Stored data
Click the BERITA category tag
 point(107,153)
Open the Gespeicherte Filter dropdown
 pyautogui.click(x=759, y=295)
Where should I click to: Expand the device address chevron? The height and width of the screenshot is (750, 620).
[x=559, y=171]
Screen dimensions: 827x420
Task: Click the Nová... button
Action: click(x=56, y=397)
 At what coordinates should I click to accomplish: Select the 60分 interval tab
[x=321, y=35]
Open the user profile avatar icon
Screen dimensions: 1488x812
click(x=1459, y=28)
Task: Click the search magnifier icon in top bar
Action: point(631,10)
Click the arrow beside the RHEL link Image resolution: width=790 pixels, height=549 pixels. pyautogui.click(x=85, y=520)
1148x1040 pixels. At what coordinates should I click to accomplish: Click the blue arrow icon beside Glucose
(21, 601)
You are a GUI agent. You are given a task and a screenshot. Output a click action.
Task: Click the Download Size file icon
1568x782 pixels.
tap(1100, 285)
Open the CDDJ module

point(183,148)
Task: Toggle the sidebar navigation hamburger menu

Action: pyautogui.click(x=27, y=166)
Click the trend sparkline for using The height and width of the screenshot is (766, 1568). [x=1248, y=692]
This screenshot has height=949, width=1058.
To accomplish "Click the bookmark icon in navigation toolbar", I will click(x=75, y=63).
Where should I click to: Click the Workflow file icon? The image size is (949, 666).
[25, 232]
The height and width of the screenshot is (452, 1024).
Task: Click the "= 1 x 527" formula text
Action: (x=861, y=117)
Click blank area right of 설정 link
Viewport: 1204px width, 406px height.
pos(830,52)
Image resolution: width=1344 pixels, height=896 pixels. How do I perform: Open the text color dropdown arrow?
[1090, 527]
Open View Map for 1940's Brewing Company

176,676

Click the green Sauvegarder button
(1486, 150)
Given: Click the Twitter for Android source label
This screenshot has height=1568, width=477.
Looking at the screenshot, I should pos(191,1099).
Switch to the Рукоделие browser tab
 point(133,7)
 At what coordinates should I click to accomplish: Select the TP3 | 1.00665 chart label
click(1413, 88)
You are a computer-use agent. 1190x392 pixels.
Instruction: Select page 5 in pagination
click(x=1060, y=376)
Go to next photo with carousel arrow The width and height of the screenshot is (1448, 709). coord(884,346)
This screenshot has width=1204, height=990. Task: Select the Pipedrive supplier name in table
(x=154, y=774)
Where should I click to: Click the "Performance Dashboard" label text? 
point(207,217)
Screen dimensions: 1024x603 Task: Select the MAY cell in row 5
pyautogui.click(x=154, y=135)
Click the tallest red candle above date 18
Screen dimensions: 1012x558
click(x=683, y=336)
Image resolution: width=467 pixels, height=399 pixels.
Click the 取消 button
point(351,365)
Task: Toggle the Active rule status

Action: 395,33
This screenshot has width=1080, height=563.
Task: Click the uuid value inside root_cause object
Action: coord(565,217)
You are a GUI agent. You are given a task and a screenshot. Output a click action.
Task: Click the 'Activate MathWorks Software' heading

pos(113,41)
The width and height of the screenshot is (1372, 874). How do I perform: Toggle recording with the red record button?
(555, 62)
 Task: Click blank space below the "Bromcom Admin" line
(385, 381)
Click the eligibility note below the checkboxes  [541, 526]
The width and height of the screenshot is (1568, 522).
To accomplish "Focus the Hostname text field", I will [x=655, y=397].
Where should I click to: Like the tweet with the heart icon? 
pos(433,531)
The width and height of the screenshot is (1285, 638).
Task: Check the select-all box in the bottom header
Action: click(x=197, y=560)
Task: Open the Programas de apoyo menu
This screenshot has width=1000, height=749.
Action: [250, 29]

### Work order:
Print exactly the lines above, between the one holding "Task: Toggle the sidebar" and the one holding "This screenshot has height=949, width=1058.", inclusive, and nothing besides.

### Task result:
Task: Toggle the sidebar navigation hamburger menu

Action: pyautogui.click(x=27, y=166)
Click the trend sparkline for using The height and width of the screenshot is (766, 1568). [x=1248, y=692]
This screenshot has height=949, width=1058.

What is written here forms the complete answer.